开发者

Need some clarification regarding casting in C

开发者 https://www.devze.com 2022-12-14 09:23 出处:网络
I was just reading about the bad practice of casting the return value of malloc. If I understood correctly, it is absolutely legal to leave the cast as it is done implicitly (and should be left, becau

I was just reading about the bad practice of casting the return value of malloc. If I understood correctly, it is absolutely legal to leave the cast as it is done implicitly (and should be left, because of other problems it could generate). Well my question is, when should I then cast my values ? Is there some general rule or something ? For example, this code compiles without any errors with gcc -W -Wall (except unused bar, but that's not the point):

float foo(void) {
    double bar = 4.2;
    return 开发者_开发百科bar;
}

int main(void) {
    double bar = foo();
    return 0;
}

I'm confused now. What are the good practices and the rules about casting ?

Thanks.


There are several situations that require perfectly valid casting in C. Beware of sweeping assertions like "casting is always bad design", since they are obviously and patently bogus.

One huge group of situations that critically relies on casts is arithmetic operations. The casting is required in situations when you need to force the compiler to interpret arithmetic expression within a type different from the "default" one. As in

unsigned i = ...;
unsigned long s = (unsigned long) i * i;

to avoid overflow. Or in

double d = (double) i / 5;

in order to make the compiler to switch to floating-point division. Or in

s = (unsigned) d * 3 + i;

in order to take the whole part of the floating point value. And so on (the examples are endless).

Another group of valid uses is idioms, i.e. well-established coding practices. For example, the classic C idiom when a function takes a const pointer as an input and returns a non-const pointer to the same (potentially constant) data, like the standard strstr for example. Implementing this idiom usually requires a use of a cast in order to cast away the constness of the input. Someone might call it bad design, but in reality there's no better design alternative in C. Otherwise, it wouldn't be a well-established idiom :)

Also it is worth mentioning, as an example, that a pedantically correct use of standard printf function might require casts on the arguments in general case. (Like %p format specifier expecting a void * pointer as an argument, which means that an int * argument has to be transformed into a void * in one way or another. An explicit cast is the most logical way to perform the transformation.).
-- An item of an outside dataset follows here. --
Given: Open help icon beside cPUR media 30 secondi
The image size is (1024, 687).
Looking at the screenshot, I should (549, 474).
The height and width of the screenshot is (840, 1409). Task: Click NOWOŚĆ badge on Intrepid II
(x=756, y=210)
Of course, there are other numerous examples of perfectly valid situations when casts are required.

The problems with casts usually arise when people use them thoughtlessly, even where they are not required (like casting the return of malloc, which is bad for more reasons than one). Or when people use casts to force the compiler to accept their bad code. Needless to say, it takes certain level of expertise to tell a valid cast situation from a bad cast one.

In some cases casts are used to make the compiler to stop issuing some annoying and unnecessary warning messages. These casts belong to the gray area between the good and the bad casts. On the one hand, unnecessary casts are bad. On the other hand, the user might not have control over the compilation settings, thus making the casts the only way to deal with the warnings.
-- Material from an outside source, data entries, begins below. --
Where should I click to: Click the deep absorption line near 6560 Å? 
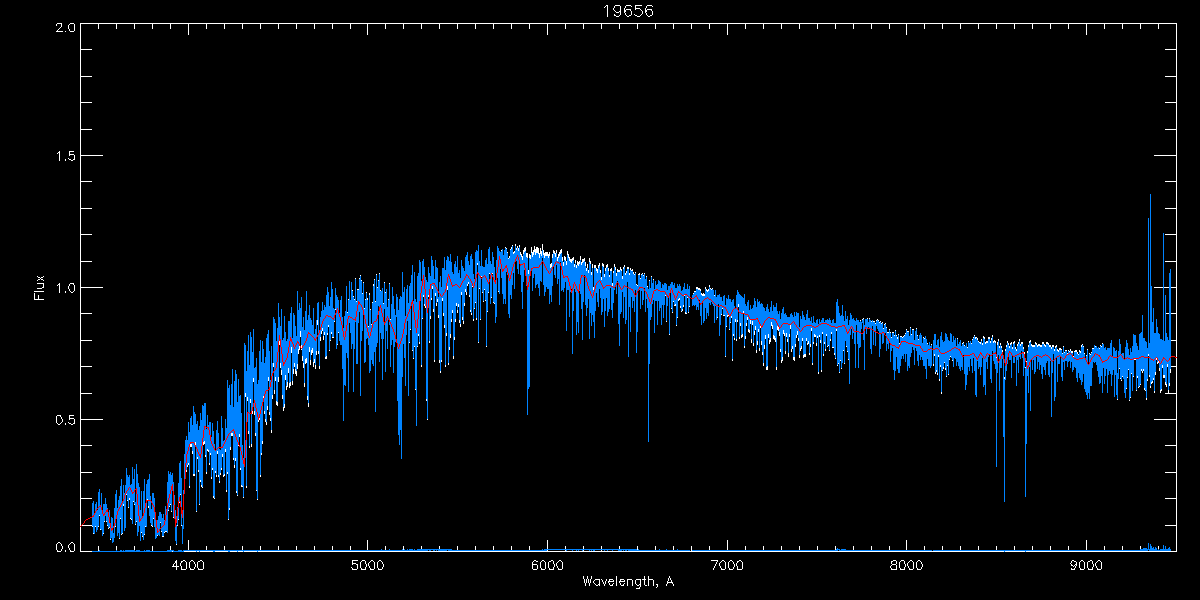[x=648, y=438]
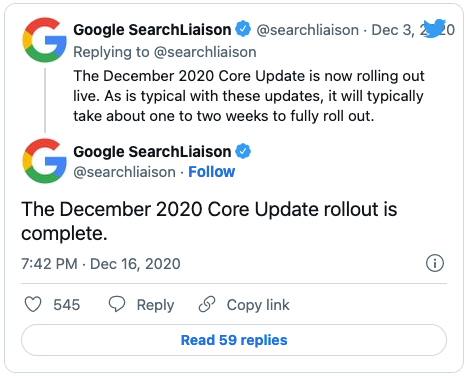The width and height of the screenshot is (468, 376).
Task: Open the 545 likes count
Action: [67, 305]

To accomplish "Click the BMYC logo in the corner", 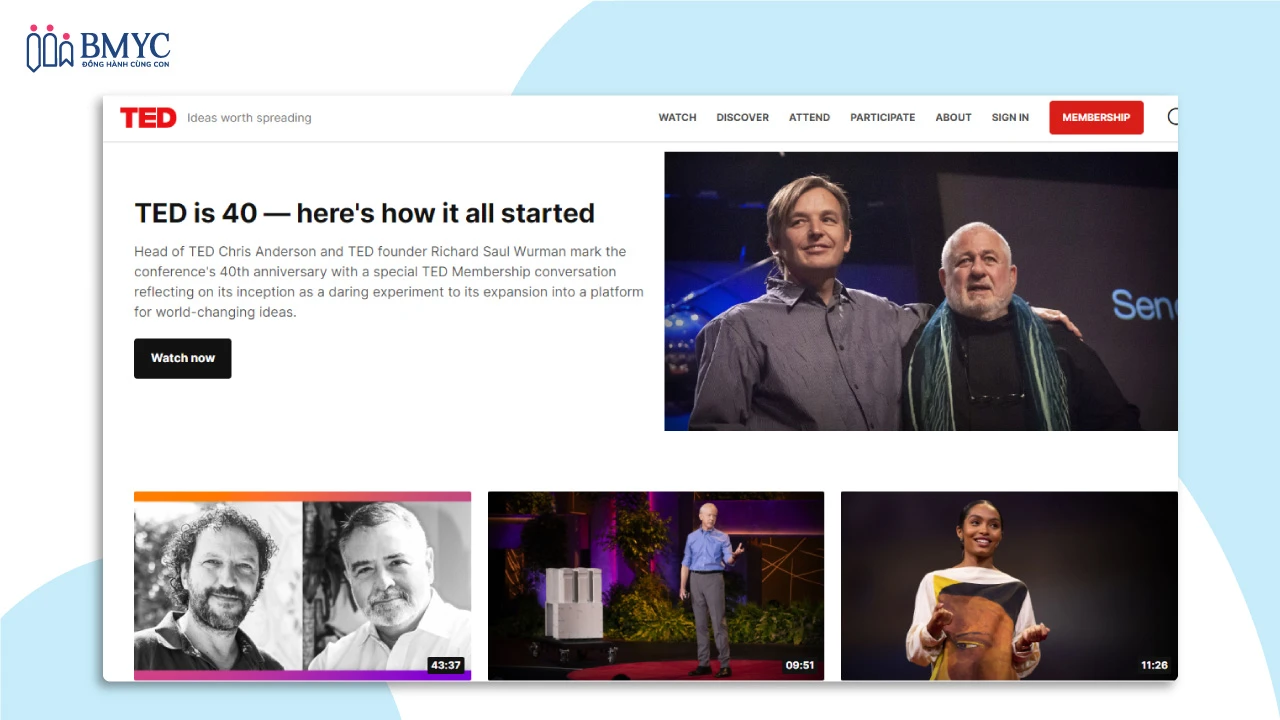I will pyautogui.click(x=98, y=49).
If and when you need to cast I always suggest you do this explicitly to show others, or perhaps yourself in the future, that you intended for this behavior.
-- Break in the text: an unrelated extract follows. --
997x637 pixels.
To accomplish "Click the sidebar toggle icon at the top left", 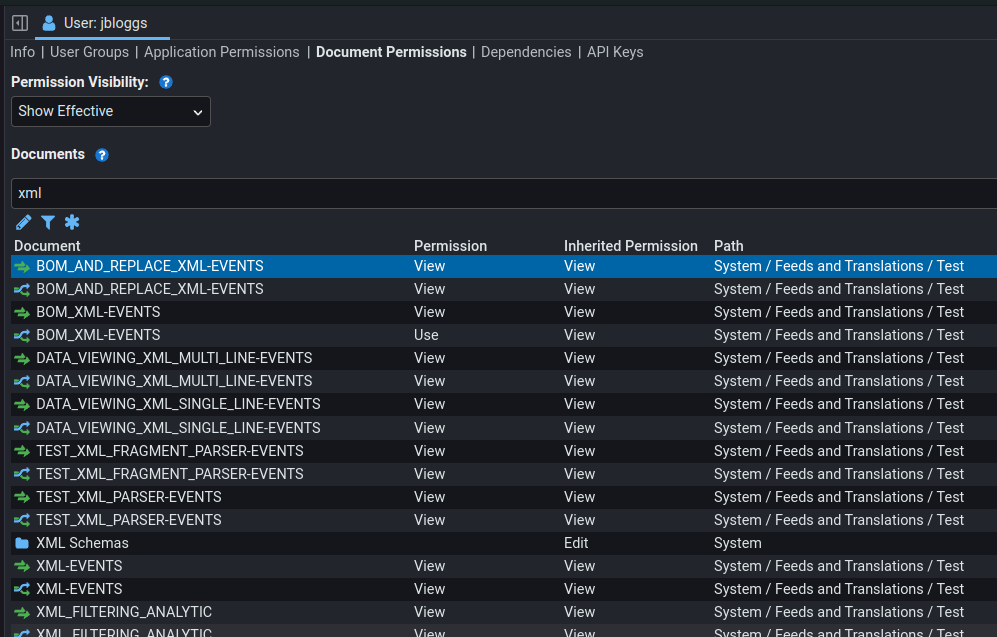I will click(x=19, y=22).
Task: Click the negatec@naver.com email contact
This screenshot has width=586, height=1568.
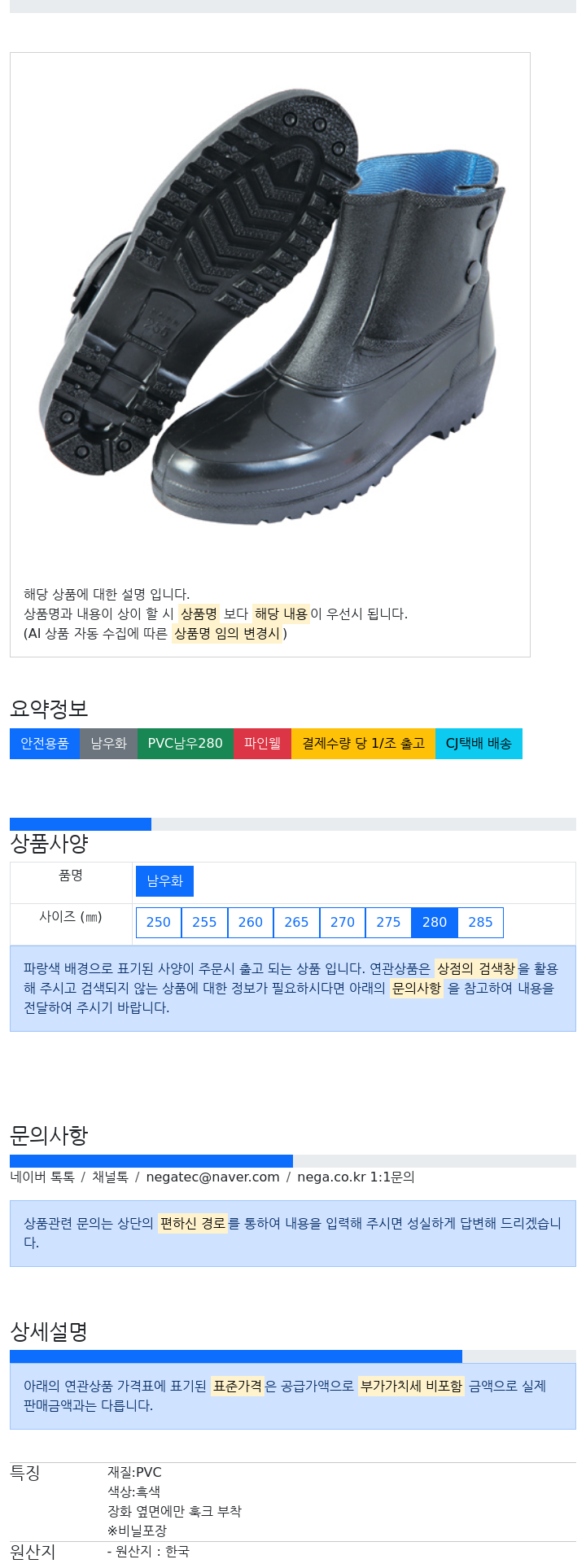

By the way, the gcc warning for this is -Wconversion. Unfortunately -Wall and -Wextra still leave alot of good warnings off.

Here are the flags I use when I want gcc to be very lint-like

-pedantic -std=c99 -ggdb3 -O0 -Wall -Wextra -Wformat=2 -Wmissing-include-dirs -Winit-self -Wswitch-default -Wswitch-enum -Wunused-parameter -Wfloat-equal -Wundef -Wshadow -Wlarger-than-1000 -Wunsafe-loop-optimizations -Wbad-function-cast -Wcast-qual -Wcast-align -Wconversion -Wlogical-op -Waggregate-return -Wstrict-prototypes -Wold-style-definition -Wmissing-prototypes -Wmissing-declarations -Wpacked -Wpadded -Wredundant-decls -Wnested-externs -Wunreachable-code -Winline -Winvalid-pch -Wvolatile-register-var -Wstrict-aliasing=2 -Wstrict-overflow=2 -Wtraditional-conversion -Wwrite-strings

I also check my code first with cppcheck which is a free static code analyzer for C and C++. Highly recommended.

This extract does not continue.